Embedded Software Remains Unheralded, but Growing

HIDDEN HIGH-TECH

DAVID ST. CHARLES, president and chief executive officer of Integrated Systems Inc., sees promise - and corporate profit - in high-tech devices that are hidden from the eye.

Integrated Systems is a market leader in the little-known embedded software industry. The company, based in Santa Clara, Calif., has produced more than 40 consecutive quarters of earnings growth.

Embedded computing systems use special electronic devices that provide instructions for (or ``embed'') powerful, low-cost microprocessors used in thousands of products. These systems are found in toys, video games, cars, jets, and space satellites.

``The [embedded software] sector is definitely a growing market,'' says Wendy Rauch, president of Emerging Technologies Group, a Dix Hills, N.Y., market research/consulting firm. There may be as many as 50 key players in the embedded software sector, though many are quite small, Ms. Rauch says. Integrated Systems competitors include Wind River Systems in Alameda, Calif.; QNX Software Systems Ltd. in Kanata, Ontario; Microtec/Ready in Santa Clara, Calif.; and Microware Systems Corp. in Des Moines.
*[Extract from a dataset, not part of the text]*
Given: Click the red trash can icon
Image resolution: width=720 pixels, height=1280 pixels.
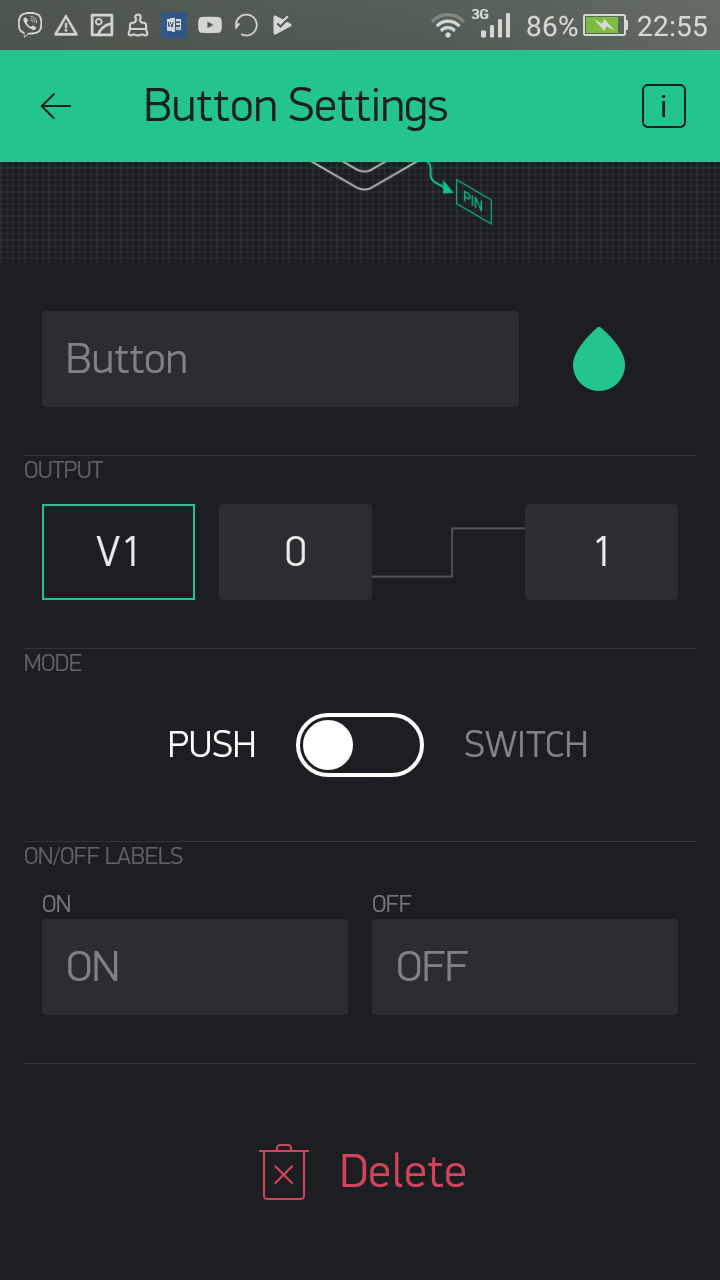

The embedded software sector has been largely ignored by the news media because ``it is just highly technical,'' says Harvey Hindin, vice president of Emerging Technologies Group. ``Most software companies do not make the [computer] chip'' used to carry the software instructions, Mr. Hindin says. Chips come from companies such as Motorola Inc. in Schaumburg, Ill., and Santa Clara, Calif.-based Intel Corporation. The software is ``ported,'' or made to work, on the chip to perform certain electronic functions. The software in the special electronic device (an EPROM) is like a road map for the chip. Competition within the embedded software industry is based on price, types of applications offered, and speed in getting new applications to market.

Companies are typically small, with annual revenues below $50 million. Worldwide revenues for Integrated Systems, for example, reached $42 million in its most recent fiscal year. Firms are highly specialized. ``We link our software to Intel processors,'' says Robin Oakley, a spokesman for QNX Software Systems Ltd., a privately held firm with annual revenues just under $40 million, in Kanata, Ontario.

``One of our most important specializations is interactive television,'' says Steve Simpson, marketing director for Microware Systems Corporation in Des Moines. Microware, which is privately held, provides software for advanced set-top boxes and decoders for TV sets, among other things.

Revenues for the market will climb to just under $8 billion next year, up from slightly more than $5 billion in 1993, according to the International Data Corporation (IDC), a research firm in Framingham, Mass. The sector is ``growing at an annual rate of about 20 percent a year,'' says Paul Zorfass, an IDC analyst.

Begun in 1980, Integrated Systems went public in 1990. The firm is traded on the Nasdaq market. Net income for the fiscal year ending Feb. 28, 1994, rose to 44 cents a share, up from 37 cents in '93. The firm has offices throughout the United States, as well as in Britain, France, Germany, Japan, and Sweden.

Integrated Systems is a leader in providing embedded software to the automobile industry. About 26 of the world's largest 29 car and truck manufacturing firms use an Integrated Systems program to design electromechanical systems for their vehicles. A typical car, experts say, has between 10 and 15 microprocessors.

A 1993 IDC study estimated that there were more than 400 million microprocessors and microcontrollers used in products other than desktop computers. ``And that number is probably conservative,'' Zorfass says.

Integrated Systems is the brainchild of Naren Gupta, a New Delhi native. Now an American citizen, Mr. Gupta is chairman of Integrated Systems. The high-tech sector ``tends to attract many bright and very savvy entrepreneurs from other countries,'' Zorfass says.

Integrated Systems has several key objectives, Mr. St. Charles says. It designs software systems that can be embedded for use in ``real time'' applications, such as the braking mechanism of a car. It also designs software systems for use in response to a user command and tools to speed the process of writing software programs.

Potential new frontiers for embedded systems include the multichannel communications sets of the ``information superhighway,'' as well as bionics, where human beings are embedded with software programs in medical processes, says Moses Joseph, vice president of marketing for Integrated Systems.

In the April edition of BYTE Magazine, science writer Jerry Pournelle calls Integrated Systems's control design system one of the ``most important computer programs of the year.'' The program was used to allow aircraft manufacturer McDonnell Douglas to write a flight-control software system for a space vehicle.